Sunday afternoon’s game showed exactly why the Penguins-Capitals rivalry is not only one of the very best in hockey but one of the best in all of sports right now. There was blood, big hits, players — including the Gr8 — sacrificing themselves to block shots, and brawling. It took place in an electrified, redded-out arena. Three key stars were out of the lineup, and a fourth (Mike Green), joined them after less than 20 minutes of play, but in this rivalry, you only need 40 guys in sweaters to expect an added special chapter in a special drama. Sunday again defined what makes this matchup between these two teams so compelling, so can’t-miss.
These teams certainly have respect for one another, but also, they truly hate each other. And in hockey, hate is a very good trait. It’s a rivalry that now extends to the formation of colorful and highly energized fanbases creating a big-game aura in the respective cities that host the showdowns.
Likely January’s Winter Classic upped the stakes between these clubs forever more. There was plenty of dislike for each other on New Years Day: fairly early on, Erskine and Rupp dropped the gloves; you had Ovi’s face-wash of Sidney Crosby that left the Pittsburgh captain helmetless; in the aftermath of Dave Steckel’s (clean) hit on the Pittsburgh captain, which likely inaugurated his present concussion, fresh controversy was birth; and of course the Penguins’ failure to meet the Caps at center ice for an end-of-game handshake. We saw the hate come out again today, although in a much less honorable way.

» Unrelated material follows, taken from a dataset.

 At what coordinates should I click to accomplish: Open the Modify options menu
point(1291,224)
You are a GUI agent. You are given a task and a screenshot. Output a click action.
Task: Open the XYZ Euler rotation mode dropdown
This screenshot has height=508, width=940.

Hockey has time-honored codes, such as: you do something questionable, something of a physical nature that skirts the line of sanctionable, you better be expected to reckon for it. Dave Steckel knew that, and you can debate until the end of time whether or not his New Years Day hit on Crosby was clean or not, but Stecks answered the challenge he was issued by Tim Wallace on Sunday. It was far from a classic bout, but Stecks met the moment. It was the honorable way to do things, adherence to one of hockey’s codes. Too bad Matt Cooke does not share that same sense of honor.
With time winding down in the third period and the game out of reach for the Penguins, Cooke took yet another cheap shot against one of hockey’s elite performers. The circumstances surrounding it — its timing so late in an already decided game, its target, and Cooke’s status as a repeat offender, all appropriately drew censure from the objective observers in the Verizon Center press box. There are hits to the head which are bad and there are the hits along the boards, when opposing skaters are uniquely vulnerable, that are especially dirty, but there is no hit more dishonorable and more ghastly than the knee-on-knee collision. It’s so anti-hockey. And it is a potential career-ender. That is the exact type of hit Cooke decided to deliver on Ovechkin, and it remains to be seen if the league will sanction Cooke as it should — at long last.
From the black and white side of things, it was called a trip. Cooke earned two minutes in the box. In Bruce Boudreau’s eyes after the game, though, there was no doubt about the insidious aspect of Cooke’s action.
“It’s Matt Cooke, need we say more?” Boudreau exclaimed after the game with his hands raised. “It’s not like it’s his first rodeo. He’s done it to everybody, and then he goes to the ref and says ‘what’d I do’? He knows damn well what he did.
While it was a dirty hit, Cooke could have at least stood up and done the honorable thing after his two minute “tripping,” read kneeing, penalty, and answered hockey’s call for atonement. He had a perfect opportunity to with Matt Bradley coming over the boards and approaching him like a lion on a gazelle. Instead of acquiescing Bradley’s request to tango he skated hard for his bench. Punk. A punk who should be punished — by the league this week, and especially by the Capitals in the teams’ fourth and final meeting this regular season.
These two teams bear an increasing respect-hate for each other because they are both clamoring after the same thing, the Stanley Cup, but the respect aspect of the equation suffers from hits like Matt Cooke’s on Sunday. Until he owns up to it — until the league makes him own up for it — I wouldn’t be surprised if Ovi didn’t take an extra few steps before laying the hurt on him in a few weeks when these two teams meet again. And my bet is he’d do so cleanly.